Deuxième temps : un pas de côté, un pas en avant… on bouge et on lit avec la Biblio-connection

Alors bien sûr comme beaucoup j’en ai entendu parler, mais comme beaucoup, je n’en connaissais rien ! En préambule, la Biblio-connection est une bibliothèque numérique interactive qui permet la projection d’ouvrages numérisés de littérature de jeunesse. Ça c’est pas moi qui le dit, c’est ce qui est écrit ! Ce que j’en dis par contre, c’est que c’est un dispositif absolument É-PA-TANT ! Il a été présenté à l’auditoire (moins nombreux que celui de la matinée, les absents avaient du fondre dans l’intervalle) par Julien Renon, comédien et animateur de la Biblio-connection. Un public de testeurs rassemblé sur la scène s’est amusé (je ne crois pas me tromper) à manipuler les livres sous les consignes expertes de Julien. Un détecteur de mouvement, la fameuse « Kinect » de la Xbox 360, fait le lien entre l’application et les livres proposés. Pour bien lire il faut donc un chef d’orchestre adoptant la bonne posture face à la Kinect et le ou les lecteurs. Les livres proposés (encore peu nombreux, mais une demande de financement pour faire les suivants est en cours, m’expliquera Sylvie Vassalo), le sont tous en plusieurs versions. Audio-description, LSF, facile à comprendre (pour les publics atteints de retard intellectuel), version lue… Les forces du dispositif sont de deux ordres. Le premier, son côté ludique qui emprunte aux codes du jeu vidéo avec la Kinect séduit immédiatement les jeunes, le second est le jeu de représentation que le dispositif implique. En effet, l’enfant, chef d’orchestre ou lecteur, est acteur dans une mise en scène qui se joue en équipe. Le dispositif s’invite aussi dans les hôpitaux grâce à des track-balls conçus pour tous les types de handicap.

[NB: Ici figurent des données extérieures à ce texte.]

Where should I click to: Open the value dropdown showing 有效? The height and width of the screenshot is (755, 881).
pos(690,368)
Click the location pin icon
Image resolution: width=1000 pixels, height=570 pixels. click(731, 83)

Il faisait "poite" et sombre
Il faisait « poite » et sombre
Après la démonstration brillante, tant des chefs d’orchestre que des lecteurs, Nathalie Donikian nous a présenté des professionnels qui ont expérimenté le dispositif en bibliothèque et en milieu hospitalier. Ils sont unanimes sur ses bienfaits. Les écouter raconter leurs expériences, notamment un bibliothécaire qui raconte que tous les enfants finissent par se prêter au jeu de la lecture, même celui qui ne le voulait pas au départ, me réjouit et me renvoie à mes propres animations menées avec La Souris Qui Raconte. Evidemment le rôle préféré des enfants reste celui du chef d’orchestre qui manipule, mais au regard de mes publications et de leur exploitation en ateliers, je savoure la similitude !

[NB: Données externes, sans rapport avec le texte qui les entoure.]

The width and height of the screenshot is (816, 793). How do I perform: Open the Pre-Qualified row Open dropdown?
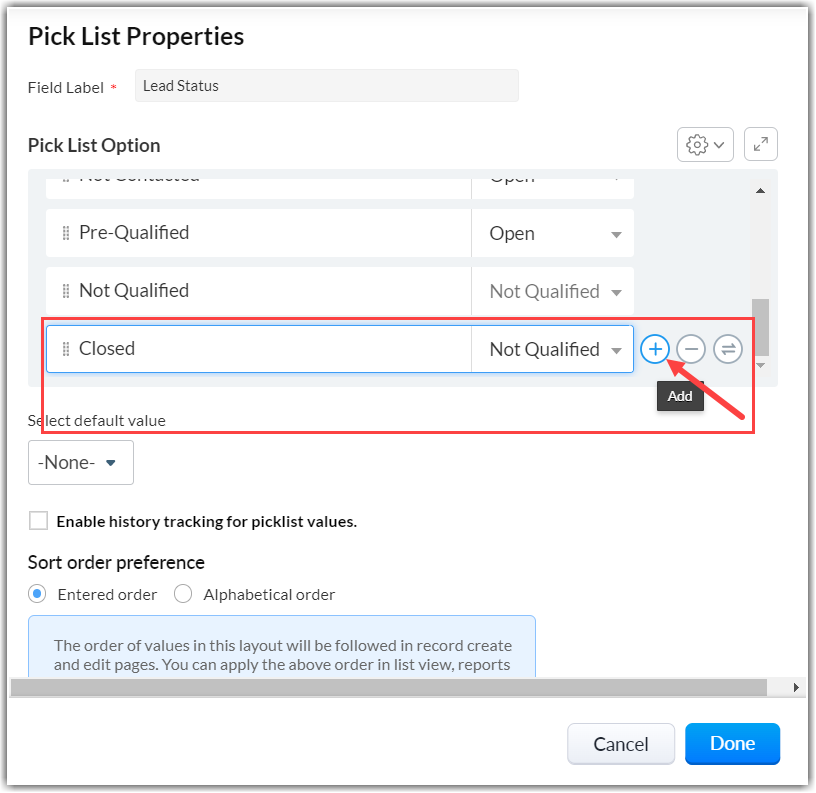tap(553, 233)
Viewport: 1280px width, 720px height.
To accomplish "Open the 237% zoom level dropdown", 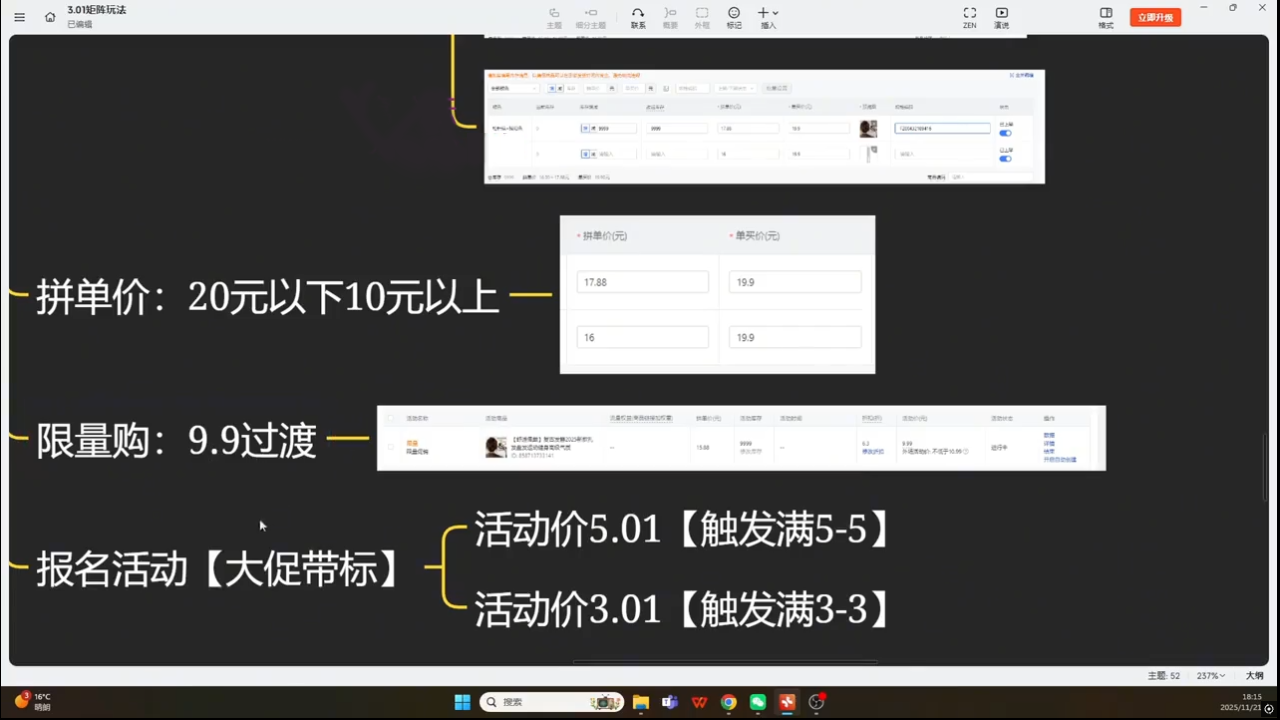I will point(1211,676).
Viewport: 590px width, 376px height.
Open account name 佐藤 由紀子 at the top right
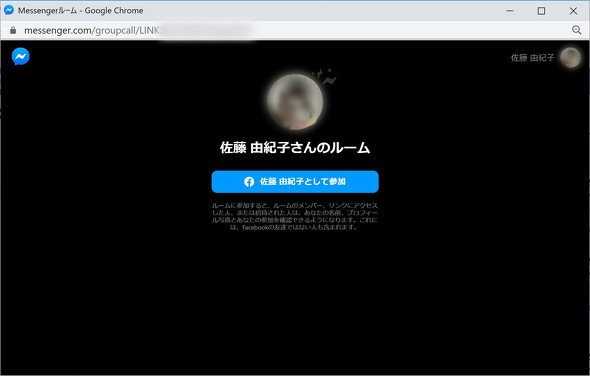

La journée s’est terminée, liquide, mais avant tout, nourrie des interventions de grande qualité de tous les participants !
Editeurs, médiateurs, professionnels du livre et de la culture, mais aussi des centres sociaux, encourageons nos jeunes, le plus tôt possible, au plaisir du LIRE. Je l’ai déjà écrit, la lecture à haute voix, partagée, écoutée, respectée en est l’un des fondements.